Interactions between residues in staphylococcal alpha-hemolysin revealed by reversion mutagenesis.

alpha-Hemolysin (alpha HL), a pore-forming polypeptide of 293 amino acids, is secreted by Staphylococcus aureus as a water-soluble monomer. Residues that play key roles in the formation of functional heptameric pores on rabbit red blood cells (rRBC) have been identified previously by site-directed mutagenesis. alpha HL-H35N, in which the histidine at position 35 of the wild-type sequence is replaced with asparagine, is nonlytic and is arrested in assembly as a heptameric prepore. In this study, second-site revertants of H35N that have the ability to lyse rRBC were generated by error-prone PCR under conditions designed to produce single base changes. The analysis of 22 revertants revealed new codons clustered predominantly in three distinct regions of the H35N gene.
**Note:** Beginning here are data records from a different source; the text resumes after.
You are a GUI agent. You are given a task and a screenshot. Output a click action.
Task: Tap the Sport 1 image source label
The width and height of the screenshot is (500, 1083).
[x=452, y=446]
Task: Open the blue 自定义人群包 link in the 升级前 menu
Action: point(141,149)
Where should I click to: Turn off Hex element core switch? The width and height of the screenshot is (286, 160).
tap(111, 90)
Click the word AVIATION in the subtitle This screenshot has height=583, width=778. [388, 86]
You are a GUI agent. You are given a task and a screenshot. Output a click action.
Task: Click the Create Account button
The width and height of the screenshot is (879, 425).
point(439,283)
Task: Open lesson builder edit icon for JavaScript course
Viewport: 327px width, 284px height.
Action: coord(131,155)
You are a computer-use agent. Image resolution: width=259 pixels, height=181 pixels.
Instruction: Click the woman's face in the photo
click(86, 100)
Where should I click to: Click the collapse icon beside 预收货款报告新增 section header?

One cluster includes amino acids 107-111 (four revertants) and another residues 144-155 (five revertants). These two clusters flank the central glycine-rich loop of alpha HL, which previously has been implicated in formation of the transmembrane channel, and encompass residues Lys-110 and Asp-152 that, like His-35, are crucial for lytic activity. The third cluster lies in the region spanning amino acids 217-228 (eight revertants), a region previously unexplored by mutagenesis. Single revertants were found at amino acid positions 84 and 169. When compared with H35N, the heptameric prepores formed by the revertants underwent more rapid conversion to fully assembled pores, as determined by conformational analysis by limited proteolysis. The rate of conversion to the fully assembled pore was strongly correlated with hemolytic activity. Previous work has suggested that the N terminus of alpha HL and the central loop cooperate in the final step of assembly. The present study suggests that the key N-terminal residue His-35 operates in conjunction with residues flanking the loop and C-terminal residues in the region 217-228. Hence, reversion mutagenesis extends the linear analysis that has been provided by direct point mutagenesis.